• SOURCE DOCUMENT:
Despite genetic evidence establishing angiopoietin-1 (Ang-1) as an essential regulator of vascular development, the molecular mechanisms underlying Ang-1 function are almost completely uncharacterized. This study demonstrates that Ang-1, via Akt activation, is a potent inhibitor of the forkhead transcription factor FKHR (FOXO1), identifying a nuclear signaling pathway through which Ang-1 modulates gene expression. Microarray analysis was used to show that FKHR, whose function in endothelial cells has not previously been elucidated, regulates many genes associated with vascular destabilization and remodeling (including angiopoietin-2, an Ang-1 antagonist) and endothelial cell apoptosis (e.g., survivin, TRAIL). Ang-1 inhibits FKHR-mediated changes in gene expression and FKHR-induced apoptosis. Analysis of gene expression changes induced by an activated version of Akt confirms that FKHR is a major target through which Akt regulates transcription in endothelial cells. RNA interference was used to demonstrate that FKHR is required for the expression of genes (including Ang-2) that have important vascular functions. These data suggest a novel, tissue-specific role for the Akt/FKHR pathway in the vasculature and suggest a mechanistic basis for the previously described actions of Ang-1 as a regulator of endothelial cell survival and blood vessel stability (Daly, 2004).

• SUPPLIED INFORMATION:
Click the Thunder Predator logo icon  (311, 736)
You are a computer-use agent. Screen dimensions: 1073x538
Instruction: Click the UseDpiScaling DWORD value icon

• TASKS AND EXERCISES:
A. List every gene that the passage on angiopoietin-1 and FKHR names as regulated by FKHR.
B. Extend the passage on angiopoietin-1 signaling in endothelial cells, starting after its final sentence.

• EXPECTED OUTPUTS:
A. angiopoietin-2 (Ang-2), survivin, TRAIL

B.
AFX is a Forkhead transcription factor that induces a G(1) cell cycle arrest via upregulation of the cell cycle inhibitor p27(Kip1). Protein kinase B (PKB) phosphorylates AFX causing inhibition of AFX by nuclear exclusion. In addition, Ras, through the activation of the RalGEF-Ral pathway, induces phosphorylation of AFX. The Ras-Ral pathway provokes phosphorylation of threonines 447 and 451 in the C terminus of AFX. A mutant protein in which both threonines are substituted for alanines (T447A/T451A) still responds to PKB-regulated nuclear-cytoplasmic shuttling, but transcriptional activity and consequent G(1) cell cycle arrest are greatly impaired. Furthermore, inhibition of the Ral signaling pathway abolishes both AFX-mediated transcription and regulation of p27(Kip1), while activation of Ral augments AFX activity. From these results it is concluded that Ral-mediated phosphorylation of threonines 447 and 451 is required for proper activity of AFX-WT. Interestingly, the T447A/T451A mutation did not affect the induction of transcription and G(1) cell cycle arrest by the PKB-insensitive AFX-A3 mutant, suggesting that Ral-mediated phosphorylation plays a role in the regulation of AFX by PKB (De Ruiter, 2001).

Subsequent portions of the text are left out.